In the patient case presented earlier, as a member of the Patient Services team, I replied to this particular online comment regarding DAD’s care with the best interest of the patient and caregiver in mind. I used the experience as an opportunity to communicate what we do at Encompass HealthCare. That’s the proverbial lemonade. And if people read these remarks online, I hope they’ll also read my reply and understand what really happened between the family caregiver, Dr. Ruben and her father.
Responding to a negative online review about your practice takes careful consideration of the situation and all of the individuals involved in the patient's care. The goals of a response should be to address the concerns of the patient and/or caregiver based on their experience and communicate your understanding and resolve to address the issue. Take this opportunity to educate the reviewer about the core values and standards of your wound care practice. And maybe someday, it will be understood by all that in music terms, wound healing is full orchestration, not the work of a soloist.
About the Author
Robert Striks is the Director of Marketing at Encompass HealthCare & Wound Medicine. His role at the outpatient wound care facility includes disseminating information, some patient services and growing its online presence.
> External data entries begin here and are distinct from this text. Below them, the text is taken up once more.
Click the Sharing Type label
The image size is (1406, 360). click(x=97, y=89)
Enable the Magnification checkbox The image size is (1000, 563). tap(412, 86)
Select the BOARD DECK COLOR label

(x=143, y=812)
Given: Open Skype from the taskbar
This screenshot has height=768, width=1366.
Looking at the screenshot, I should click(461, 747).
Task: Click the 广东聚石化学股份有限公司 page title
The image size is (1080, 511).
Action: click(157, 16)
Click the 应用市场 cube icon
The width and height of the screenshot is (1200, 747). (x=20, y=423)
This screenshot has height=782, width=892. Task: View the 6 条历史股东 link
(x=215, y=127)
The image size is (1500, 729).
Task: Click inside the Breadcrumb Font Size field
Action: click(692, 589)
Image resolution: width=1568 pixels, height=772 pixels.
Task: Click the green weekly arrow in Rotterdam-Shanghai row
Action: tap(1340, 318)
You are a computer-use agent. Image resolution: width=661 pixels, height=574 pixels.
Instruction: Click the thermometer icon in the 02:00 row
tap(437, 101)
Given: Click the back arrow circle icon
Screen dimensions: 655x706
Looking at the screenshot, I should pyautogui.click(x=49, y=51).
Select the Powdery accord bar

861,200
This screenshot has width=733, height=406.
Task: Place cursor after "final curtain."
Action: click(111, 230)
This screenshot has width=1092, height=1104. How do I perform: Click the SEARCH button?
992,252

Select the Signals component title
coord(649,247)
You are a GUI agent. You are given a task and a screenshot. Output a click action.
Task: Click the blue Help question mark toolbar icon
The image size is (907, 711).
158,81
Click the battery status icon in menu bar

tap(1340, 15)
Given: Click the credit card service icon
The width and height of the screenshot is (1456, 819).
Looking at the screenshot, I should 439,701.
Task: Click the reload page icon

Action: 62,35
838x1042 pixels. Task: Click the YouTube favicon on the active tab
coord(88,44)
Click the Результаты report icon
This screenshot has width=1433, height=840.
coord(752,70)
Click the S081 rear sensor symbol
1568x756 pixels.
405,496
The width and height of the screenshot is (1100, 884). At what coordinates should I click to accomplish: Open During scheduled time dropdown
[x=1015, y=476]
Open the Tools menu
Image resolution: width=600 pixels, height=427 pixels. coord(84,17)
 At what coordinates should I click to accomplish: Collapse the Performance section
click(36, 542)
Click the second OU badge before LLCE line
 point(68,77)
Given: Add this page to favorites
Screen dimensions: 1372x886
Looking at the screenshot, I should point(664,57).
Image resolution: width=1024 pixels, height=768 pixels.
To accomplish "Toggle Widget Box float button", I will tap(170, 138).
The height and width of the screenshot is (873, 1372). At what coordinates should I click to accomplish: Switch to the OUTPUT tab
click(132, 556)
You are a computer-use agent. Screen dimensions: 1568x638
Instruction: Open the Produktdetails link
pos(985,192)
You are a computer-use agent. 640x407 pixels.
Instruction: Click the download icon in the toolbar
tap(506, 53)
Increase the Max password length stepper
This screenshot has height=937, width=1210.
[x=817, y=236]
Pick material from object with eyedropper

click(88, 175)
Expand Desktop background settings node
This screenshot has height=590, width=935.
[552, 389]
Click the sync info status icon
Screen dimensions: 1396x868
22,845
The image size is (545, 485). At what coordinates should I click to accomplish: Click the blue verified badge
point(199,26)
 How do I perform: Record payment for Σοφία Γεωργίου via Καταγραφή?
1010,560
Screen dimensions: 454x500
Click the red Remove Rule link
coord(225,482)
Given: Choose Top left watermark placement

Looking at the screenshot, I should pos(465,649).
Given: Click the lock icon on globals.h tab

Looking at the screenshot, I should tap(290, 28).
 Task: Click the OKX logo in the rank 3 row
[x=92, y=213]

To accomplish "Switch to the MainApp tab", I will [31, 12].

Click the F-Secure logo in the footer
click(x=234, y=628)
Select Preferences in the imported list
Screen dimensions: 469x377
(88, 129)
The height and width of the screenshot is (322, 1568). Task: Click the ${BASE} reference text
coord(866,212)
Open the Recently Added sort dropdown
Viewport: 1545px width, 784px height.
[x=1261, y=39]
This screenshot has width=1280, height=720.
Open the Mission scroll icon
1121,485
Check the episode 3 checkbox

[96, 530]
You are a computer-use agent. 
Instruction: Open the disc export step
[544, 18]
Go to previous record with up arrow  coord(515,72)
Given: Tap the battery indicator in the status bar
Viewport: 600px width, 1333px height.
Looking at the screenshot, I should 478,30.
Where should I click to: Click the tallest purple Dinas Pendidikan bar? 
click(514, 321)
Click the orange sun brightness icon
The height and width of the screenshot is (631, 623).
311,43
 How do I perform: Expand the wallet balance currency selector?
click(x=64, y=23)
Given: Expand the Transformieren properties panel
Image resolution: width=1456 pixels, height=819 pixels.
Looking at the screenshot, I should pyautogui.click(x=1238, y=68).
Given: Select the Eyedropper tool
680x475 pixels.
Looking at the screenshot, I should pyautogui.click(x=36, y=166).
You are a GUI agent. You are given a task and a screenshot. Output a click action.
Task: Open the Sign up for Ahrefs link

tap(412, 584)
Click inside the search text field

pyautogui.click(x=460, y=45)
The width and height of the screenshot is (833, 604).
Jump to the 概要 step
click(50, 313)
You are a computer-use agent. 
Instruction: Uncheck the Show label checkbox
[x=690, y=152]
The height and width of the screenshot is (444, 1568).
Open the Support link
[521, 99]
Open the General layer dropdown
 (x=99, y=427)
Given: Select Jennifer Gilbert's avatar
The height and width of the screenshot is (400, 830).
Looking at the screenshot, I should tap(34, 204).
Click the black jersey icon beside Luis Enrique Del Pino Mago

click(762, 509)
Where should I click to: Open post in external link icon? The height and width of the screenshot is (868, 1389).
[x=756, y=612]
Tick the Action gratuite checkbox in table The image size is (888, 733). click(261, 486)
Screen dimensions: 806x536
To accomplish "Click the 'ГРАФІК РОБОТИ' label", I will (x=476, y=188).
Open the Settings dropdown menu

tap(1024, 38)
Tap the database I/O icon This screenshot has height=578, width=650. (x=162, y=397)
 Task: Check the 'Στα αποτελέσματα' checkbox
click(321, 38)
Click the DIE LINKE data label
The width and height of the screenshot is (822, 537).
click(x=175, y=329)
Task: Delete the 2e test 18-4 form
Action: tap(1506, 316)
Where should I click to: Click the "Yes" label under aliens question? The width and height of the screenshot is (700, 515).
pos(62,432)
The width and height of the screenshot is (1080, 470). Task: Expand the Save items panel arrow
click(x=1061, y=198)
Dr. Bruce Ruben is the Founder and Medical Director of Encompass HealthCare, located in West Bloomfield, Michigan. Encompass Healthcare is an outpatient facility featuring advanced wound care, IV antibiotic therapies, hyperbaric oxygen treatment, nutritional assessment, and other treatment modalities. Dr. Ruben is board certified in Internal Medicine, Infectious Disease, and in Undersea and Hyperbaric Medicine. He is a member of the Medical and Scientific Advisory Committee and National Spinal Cord Injury Association (NSCIA) board.
The views and opinions expressed in this blog are solely those of the author, and do not represent the views of WoundSource, HMP Global, its affiliates, or subsidiary companies.